[EXERCISE OBJECTIVE] What is needed here is every line of the records that includes "computer".

[EXERCISE INPUTS]
------------------------------------------------

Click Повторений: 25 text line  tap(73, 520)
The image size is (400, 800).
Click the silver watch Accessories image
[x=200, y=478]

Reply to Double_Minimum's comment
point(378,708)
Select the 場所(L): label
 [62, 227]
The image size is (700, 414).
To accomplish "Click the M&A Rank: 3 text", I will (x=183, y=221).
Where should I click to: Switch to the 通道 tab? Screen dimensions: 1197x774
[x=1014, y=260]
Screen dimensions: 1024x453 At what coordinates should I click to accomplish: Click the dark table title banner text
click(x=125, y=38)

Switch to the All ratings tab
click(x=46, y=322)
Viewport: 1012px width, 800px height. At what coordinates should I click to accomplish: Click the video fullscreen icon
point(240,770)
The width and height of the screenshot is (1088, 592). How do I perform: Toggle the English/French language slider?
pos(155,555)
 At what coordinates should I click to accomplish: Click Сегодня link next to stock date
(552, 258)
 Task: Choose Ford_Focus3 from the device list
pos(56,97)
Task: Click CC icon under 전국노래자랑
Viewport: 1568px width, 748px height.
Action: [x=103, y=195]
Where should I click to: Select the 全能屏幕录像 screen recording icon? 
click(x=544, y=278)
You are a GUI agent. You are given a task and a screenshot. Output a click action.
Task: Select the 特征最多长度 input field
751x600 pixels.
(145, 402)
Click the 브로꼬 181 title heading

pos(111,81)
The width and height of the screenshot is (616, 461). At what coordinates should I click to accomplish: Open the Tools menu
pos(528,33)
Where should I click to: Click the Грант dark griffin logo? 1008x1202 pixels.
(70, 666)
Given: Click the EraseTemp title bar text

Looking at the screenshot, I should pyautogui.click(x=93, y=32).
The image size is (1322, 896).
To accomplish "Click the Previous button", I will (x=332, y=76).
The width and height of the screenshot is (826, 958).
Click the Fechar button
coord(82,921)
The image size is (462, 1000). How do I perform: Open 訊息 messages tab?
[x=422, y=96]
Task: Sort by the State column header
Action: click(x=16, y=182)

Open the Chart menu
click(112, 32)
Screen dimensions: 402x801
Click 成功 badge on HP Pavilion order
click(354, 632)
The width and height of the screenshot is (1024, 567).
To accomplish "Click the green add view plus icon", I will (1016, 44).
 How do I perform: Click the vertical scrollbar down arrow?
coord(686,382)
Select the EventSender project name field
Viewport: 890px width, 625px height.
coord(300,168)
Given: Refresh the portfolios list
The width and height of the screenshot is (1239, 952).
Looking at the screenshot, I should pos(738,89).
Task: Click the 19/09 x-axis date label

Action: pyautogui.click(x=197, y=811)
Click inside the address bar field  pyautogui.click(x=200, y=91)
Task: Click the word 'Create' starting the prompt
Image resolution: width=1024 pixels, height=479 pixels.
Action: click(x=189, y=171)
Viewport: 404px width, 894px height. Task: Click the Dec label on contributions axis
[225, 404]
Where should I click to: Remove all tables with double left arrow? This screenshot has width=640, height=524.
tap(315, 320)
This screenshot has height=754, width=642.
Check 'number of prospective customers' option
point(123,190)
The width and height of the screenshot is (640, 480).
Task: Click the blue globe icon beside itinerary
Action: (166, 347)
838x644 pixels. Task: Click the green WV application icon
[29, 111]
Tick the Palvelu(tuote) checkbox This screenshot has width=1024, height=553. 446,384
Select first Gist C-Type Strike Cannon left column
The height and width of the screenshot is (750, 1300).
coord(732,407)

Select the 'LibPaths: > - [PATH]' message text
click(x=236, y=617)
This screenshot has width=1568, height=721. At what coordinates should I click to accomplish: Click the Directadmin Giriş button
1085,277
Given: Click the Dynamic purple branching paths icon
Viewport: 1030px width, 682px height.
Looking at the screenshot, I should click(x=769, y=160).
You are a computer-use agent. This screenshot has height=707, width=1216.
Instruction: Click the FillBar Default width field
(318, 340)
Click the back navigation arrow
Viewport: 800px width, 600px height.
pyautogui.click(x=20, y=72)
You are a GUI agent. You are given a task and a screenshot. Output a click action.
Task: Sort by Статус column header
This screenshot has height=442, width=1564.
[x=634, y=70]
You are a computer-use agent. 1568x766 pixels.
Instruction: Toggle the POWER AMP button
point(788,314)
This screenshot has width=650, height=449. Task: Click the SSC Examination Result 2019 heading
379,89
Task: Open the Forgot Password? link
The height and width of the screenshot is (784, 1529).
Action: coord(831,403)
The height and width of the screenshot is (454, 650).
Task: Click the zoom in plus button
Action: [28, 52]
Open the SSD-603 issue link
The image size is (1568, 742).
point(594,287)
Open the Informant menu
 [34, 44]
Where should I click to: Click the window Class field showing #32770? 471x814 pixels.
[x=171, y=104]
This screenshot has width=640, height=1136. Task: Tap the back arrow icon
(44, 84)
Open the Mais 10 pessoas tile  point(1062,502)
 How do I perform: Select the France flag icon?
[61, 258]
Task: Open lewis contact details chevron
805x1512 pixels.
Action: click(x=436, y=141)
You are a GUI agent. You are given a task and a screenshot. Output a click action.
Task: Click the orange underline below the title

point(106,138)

------------------------------------------------

[ANSWER SECTION]
You are a computer-use agent. This screenshot has height=707, width=1216.
You are a computer-use agent. 1568x766 pixels.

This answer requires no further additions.